Nottingham Trent study identifies gene to help ovarian cancer patients

Scientists have identified a series of genes which appears to play an important role in the longer survival of women with ovarian cancer.

It is hoped the Nottingham Trent University study could help to pinpoint genes which might act as new targets for therapies against the disease – as well as offer insight into a patient’s prognosis and their potential response to different treatments.

The Nottingham study, reported in the journal ‘Microarrays’, analysed genetic data from the tumours of different patient groups with advanced ovarian cancer, filtering out genes consistently associated with longer patient survival.

As a result, the team – based in the university’s John van Geest Cancer Research Centre – was able to identify 56 potentially significant genes out of an initial search of 37,000.

“There is an urgent need to improve therapy for patients with advanced stage ovarian cancer”

– Claire Coveney, a researcher at Nottingham Trent University

While certain genes have previously been associated with ovarian cancer, few have been verified for their clinical significance.

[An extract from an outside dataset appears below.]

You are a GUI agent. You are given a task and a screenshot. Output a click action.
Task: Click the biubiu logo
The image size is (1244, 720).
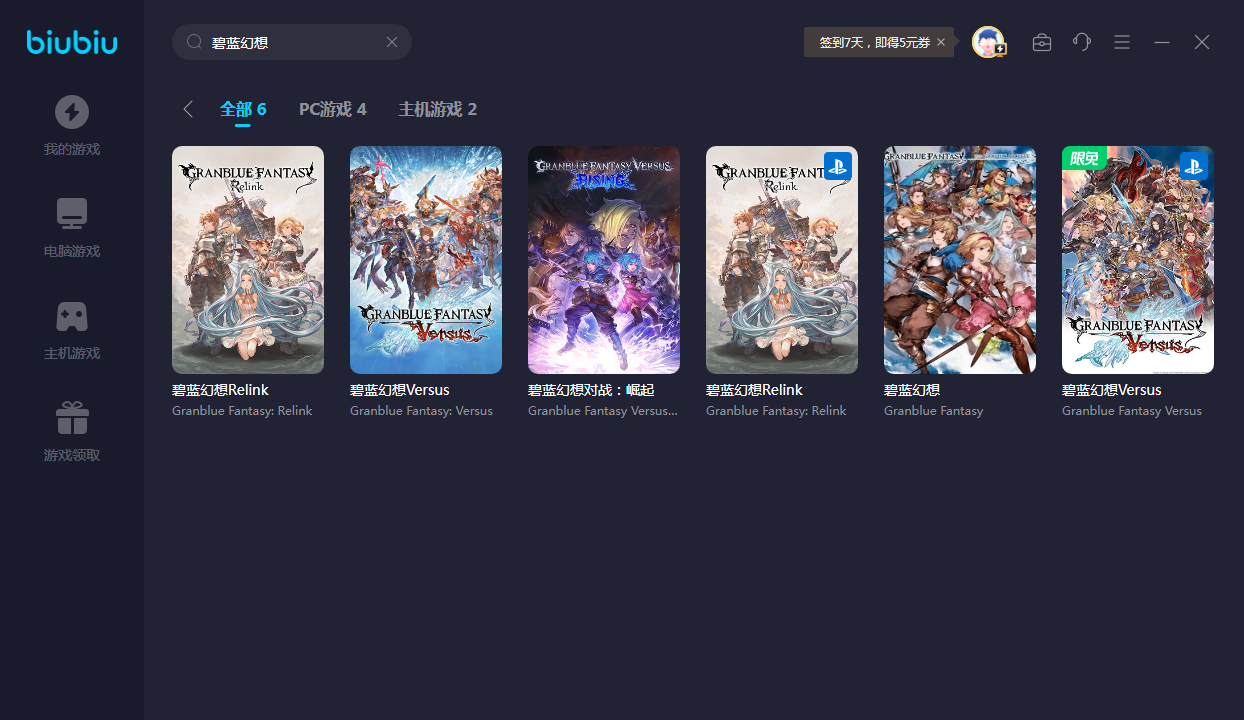tap(72, 42)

The researchers say these genes appear to play a role in the molecular mechanisms that occur within a tumour with regards to survival length, and as such should be investigated further.

Ms Coveney, who works at the John Van Geest Cancer Research Centre hope that this break through has added a useful piece to a large jigsaw.

She said: “Implicating these genes should help build the growing body of knowledge about the cellular mechanics of ovarian cancer.”

“In future work these genes will be further investigated; this will increase our understanding of how the disease works and could lead to a novel therapy target.”

Fewer than one in five women with advanced stage ovarian cancer will survive beyond five years and about 4,000 UK women will die from the disease each year.

Ovarian cancer is the fifth most common cancer and the fourth most common cause of cancer-related deaths among UK women.

Its high mortality rate is attributed to the majority of incidences begin diagnosed at a late stage – and symptoms are typically vague, including back and abdominal pain, bloating and abnormal menstrual patterns. Few, if any, symptoms are evident from early-stage disease.

Treatment for ovarian cancer is most commonly a severe abdominal surgery,  including hysterectomy and tumour debulking, frequently with chemotherapy.

Despite rising interest in identifying targeted therapy, there has been no significant change in the disease’s outcome in the last few decades.

Professor Robert Rees, the Director of the university’s John van Geest Cancer Research Centre, has said:

“Identifying genes and the proteins they code for that uniquely associate with ovarian cancer increases the likelihood of developing diagnostic tests and new therapies for this disease.

“Biomarkers that identify the presence of pancreatic cancer have recently been reported and we urgently require similar markers for ovarian cancer, which at present is largely untreatable when detected.”